Love the cover art of Charlie, Radar, and the well.

Monday, October 3, 2022

The Deadliest Sin by Jeri Westerson

March 9, 2022

The Deadliest Sin by Jeri Westerson

London 1399 - At the Boar's Head tavern, where they are relaxing over a mug of ale and catching up on the political gossip, Crispin Guest and Jack Tucker are summoned to a London priory. Two nuns have been murdered in a manner that suggest the Seven Deadly Sins. Meanwhile, Crispin's old friend Henry Bolingbroke, now Duke of Lancaster, has returned to England to overthrow his cousin Richard II and take the throne. Will Crispin back the king or will he join Duke Henry's forces and commit treason - again?

This is the last of the Crispin Guest books, and I'm so sad. Westerson does wind in the threads of Crispin's story in a good way. Hopefully the author will have a new series for Crispin's fans - maybe Jack will become the Tracker 2.0?

Many thanks to NetGalley and the publisher for providing an eARC.

Coronation of Henry IV (I don't know which one is Crispin)

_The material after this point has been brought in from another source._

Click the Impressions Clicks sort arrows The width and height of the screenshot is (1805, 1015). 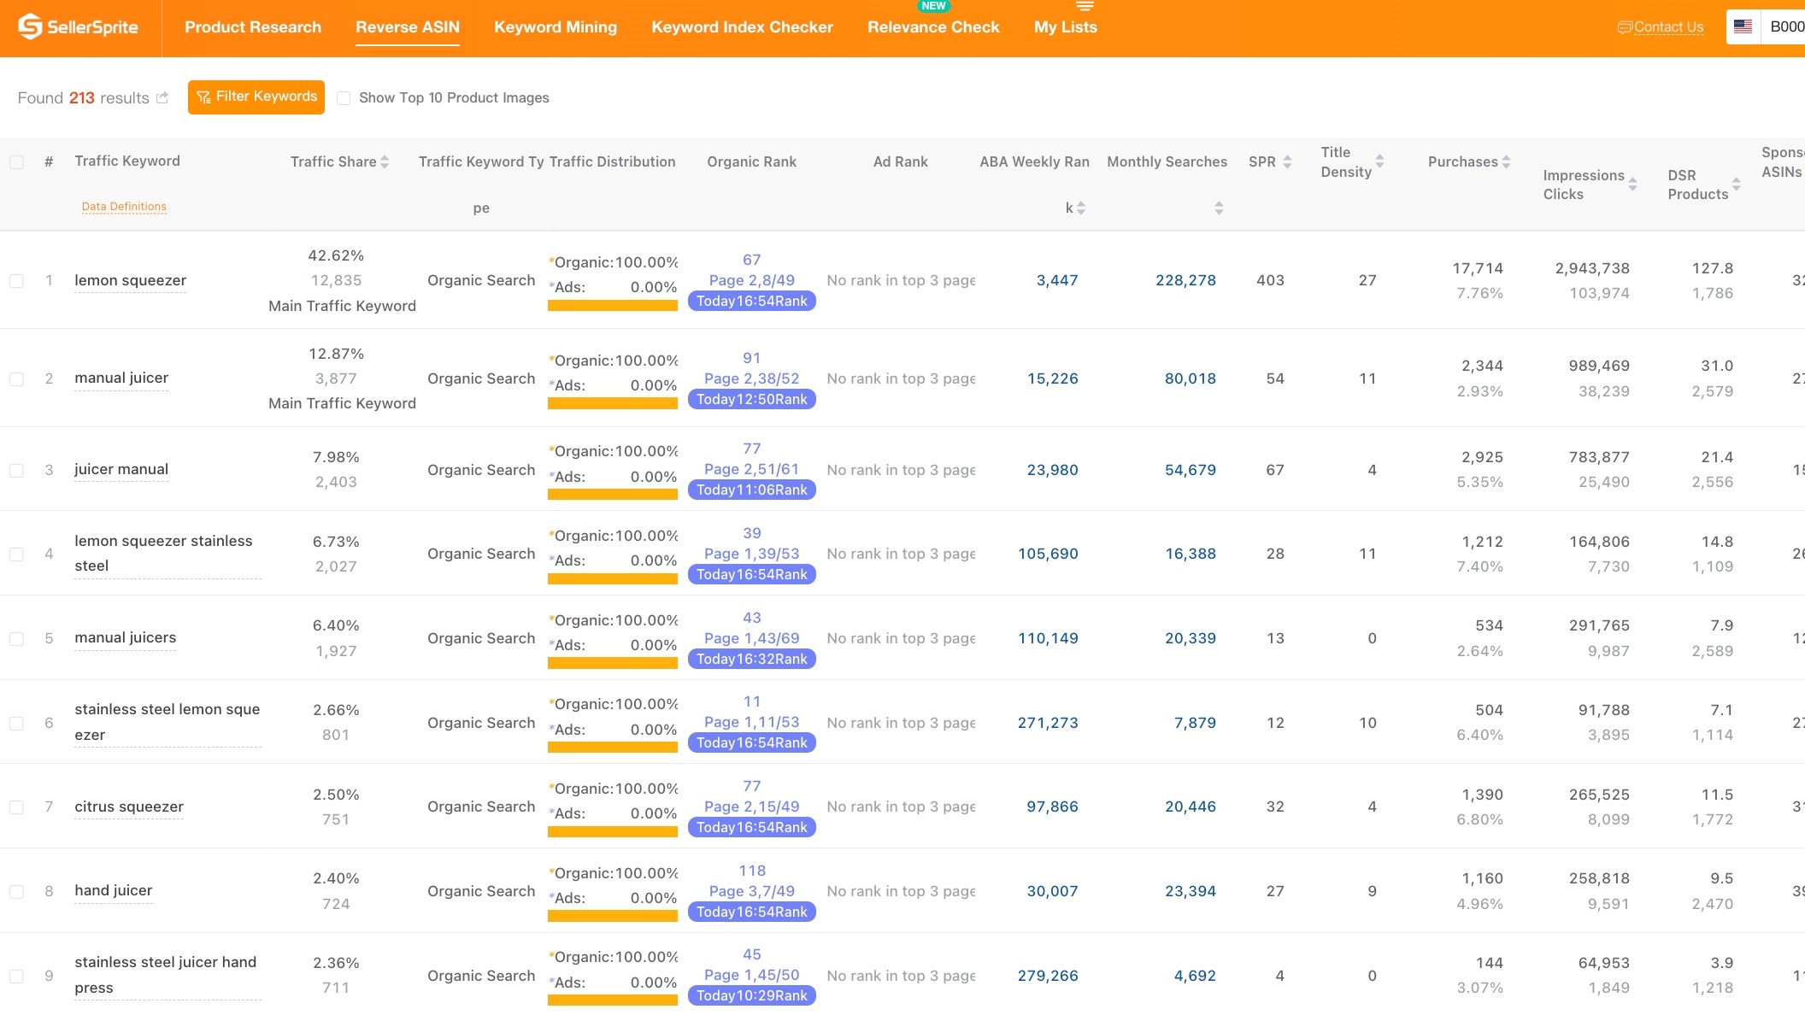tap(1632, 184)
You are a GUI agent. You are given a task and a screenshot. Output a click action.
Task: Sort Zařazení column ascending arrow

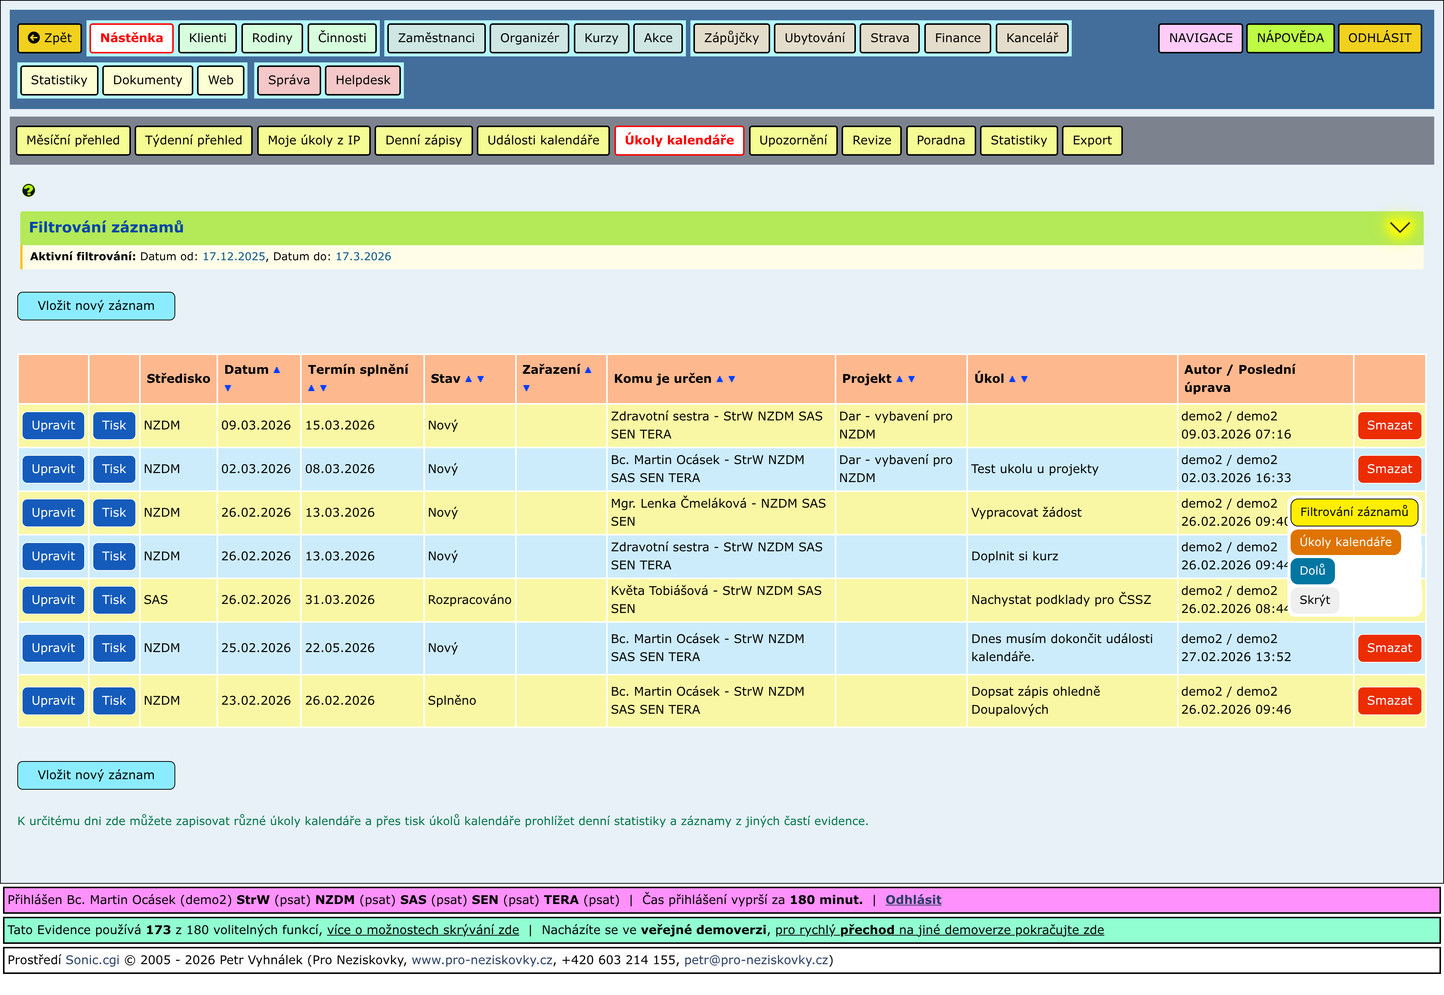coord(588,370)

Crossroads by Jonathan Franzen

March 5, 2022

Crossroads by Jonathan Franzen

The Hildebrandt family is a fucked-up mess. The father is the assistant paster at one of those mega-churches, tired of his wife Marion, ogling one of the parishioners, and feuding with the youth pastor. The wife has a dark secret of her own (maybe more than one). They have four kids: the oldest is obsessed with sex and wants to quit college and enlist in the army and go to Vietnam; the daughter is in the middle of first love; the second son is 10 years old, brainy, drinks gin and sells 'Ludes at school; and the youngest, Judson, who is the only one with any redeeming qualities so of course, he's practically ignored for the whole book.

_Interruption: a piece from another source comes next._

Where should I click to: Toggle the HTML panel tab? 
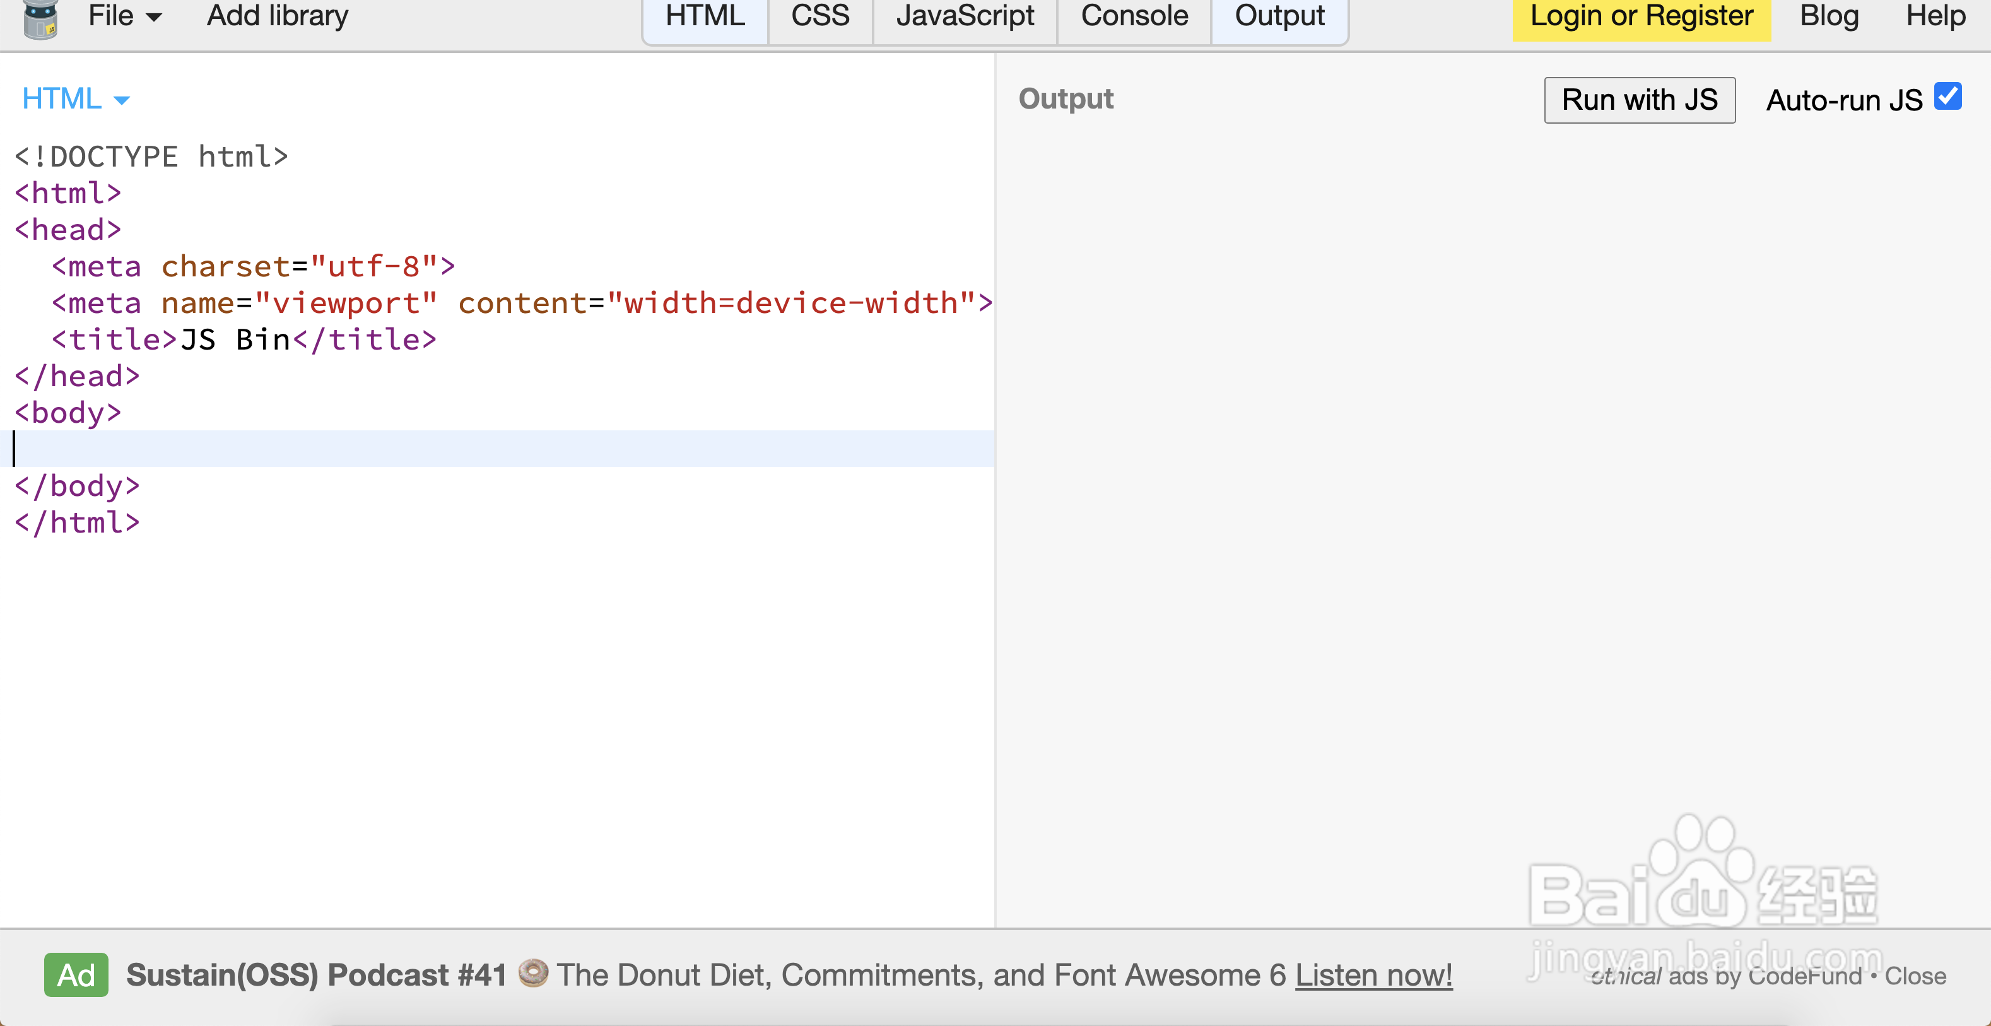coord(704,17)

Annoying, unlikeable, uninteresting characters, focused on petty shit. This is supposed to be the first of a trilogy, but in my opinion, he doesn't need to write anything more about these people. Way WAY too long. Needed a good editor. Took too long to set up any kind of story (because there really isn't a plot). As much as I loved Franzen's first book, The Corrections, all of his books after that first one have been kind of boring. 

A mega-church

The It Girl by Ruth Ware

October 3, 2022

The It Girl by Ruth Ware

When Hannah Jones was a student at Oxford, her glamorous uber-rich roommate April was murdered. Hannah found her body. The college porter was arrested and convicted and received a life sentence in prison. Ten years later, the ex-porter dies in prison and instead of being relieved that a really bad person is gone, Hannah decides to have a lot of drama over it. Then it comes out that the porter may not have been guilty after all.

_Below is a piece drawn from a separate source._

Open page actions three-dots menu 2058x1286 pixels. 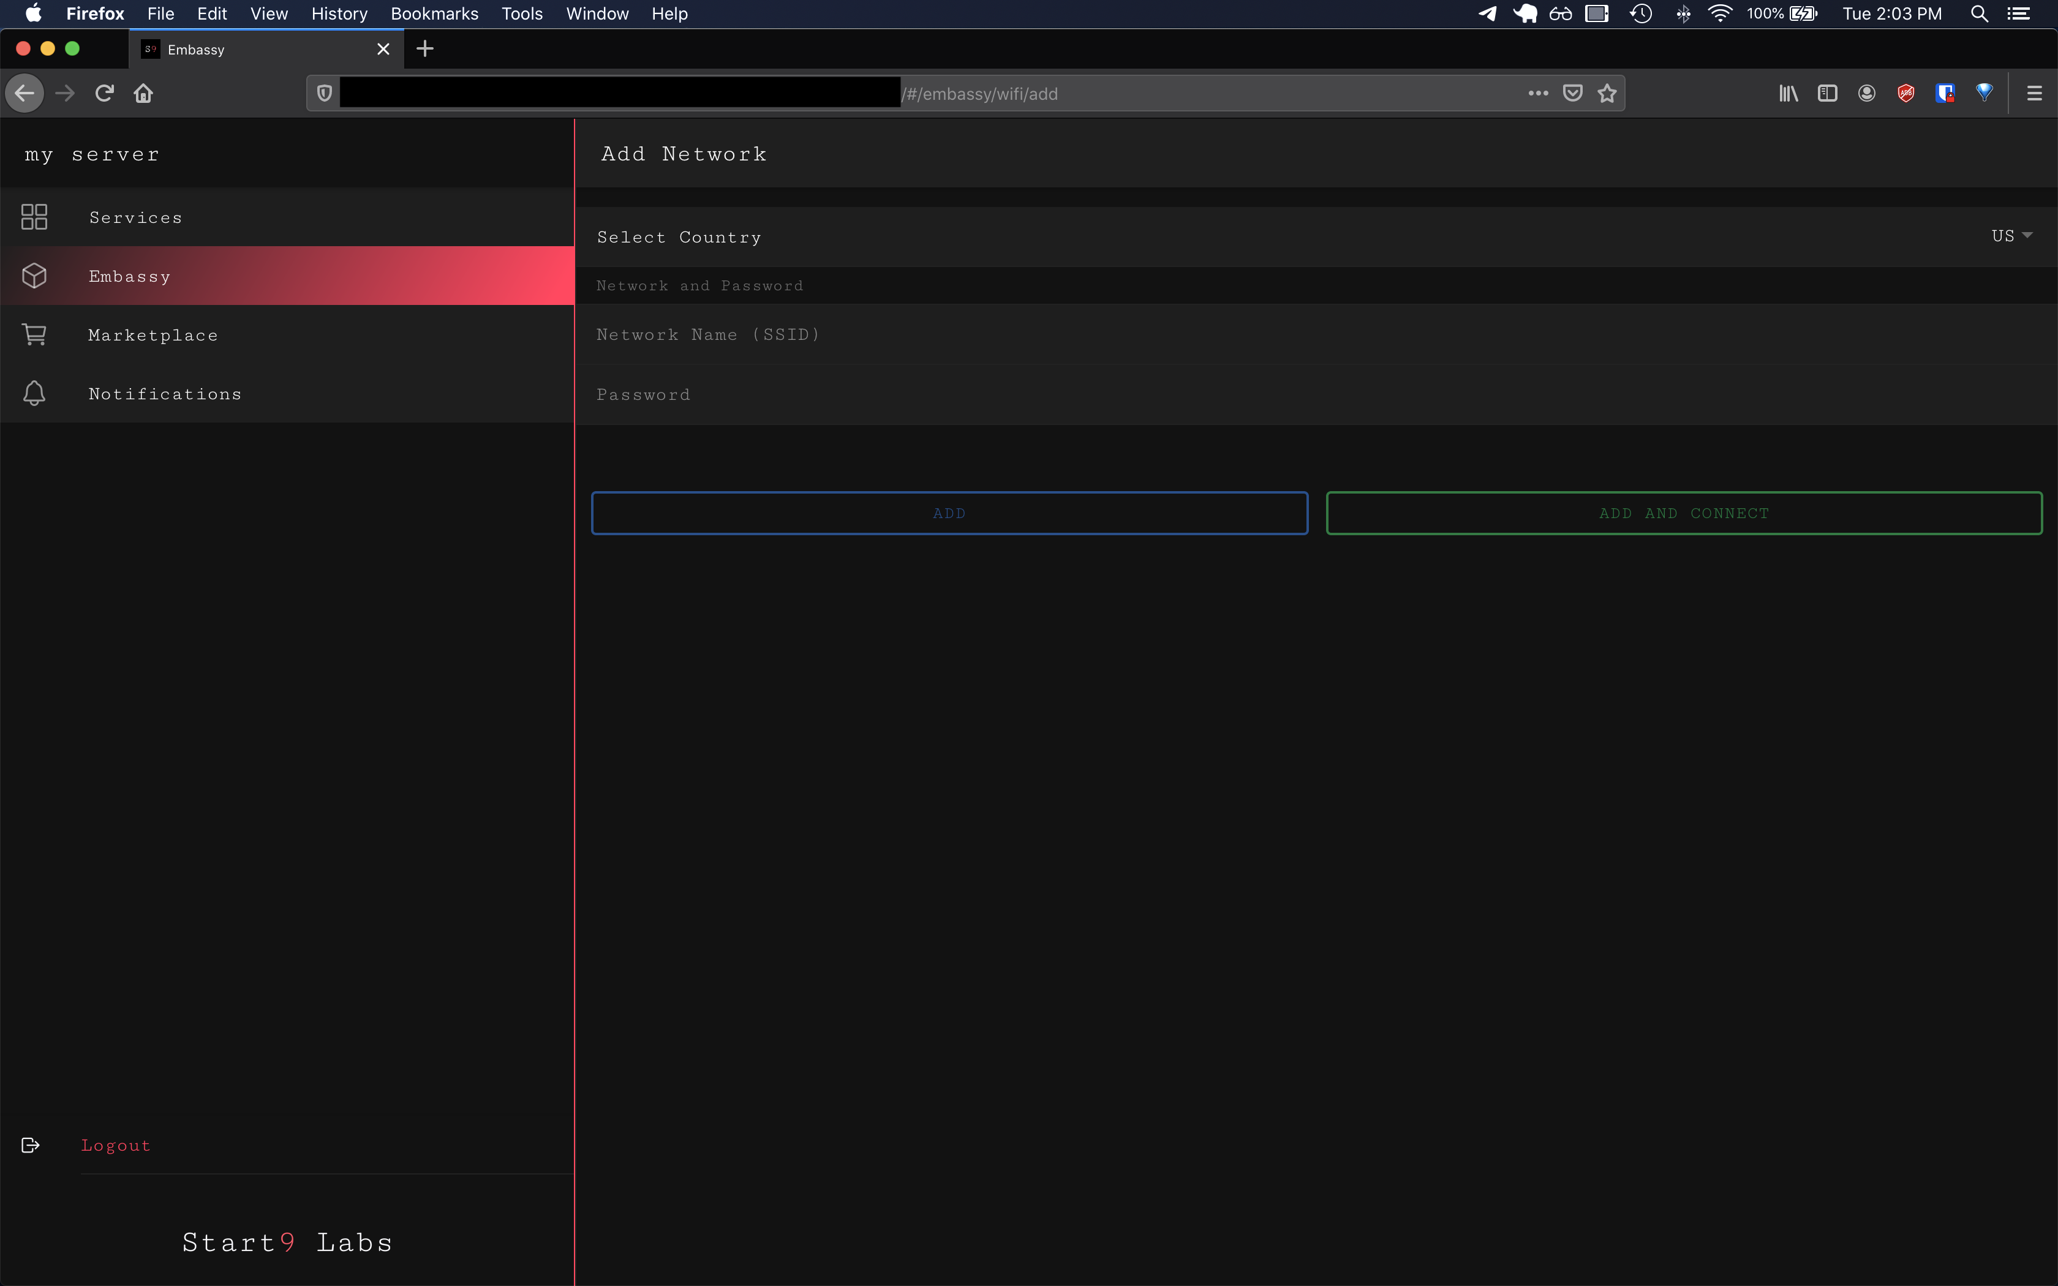(x=1538, y=94)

For the last 10 years, there have been a bunch of suspense/psychological fiction books with "girl" or "woman" in the title, featuring unreliable narrators who drank a lot and had bad habits (which were at least fun). Now they all have mommies or about to be mommies as the main character, which is a trend I'm not loving. Too much time is spent focusing on being a mommy and not on the mystery. One of Ware's previous novels, The Lying Game, was about four school friends who did something bad while they were in school - one of them has a baby now and a lot of time is spent feeding the baby, changing the baby, walking the baby, looking for the baby's stuff, etc. Maybe the author is fascinated with being a mommy. Me, not so much.

Nothing new here - the storyline was predictable except for the ending. I skimmed the last half of the book. Lotsa drama. I don't recommend this one. I think I'm done with Ruth Ware.

The set-up also reminds me of The Secret History by Donna Tartt, a much better book, about a group of brainy wealthy college students who adopt a scholarship kid into their group, and one of them ends up dead. Same situation but more interesting.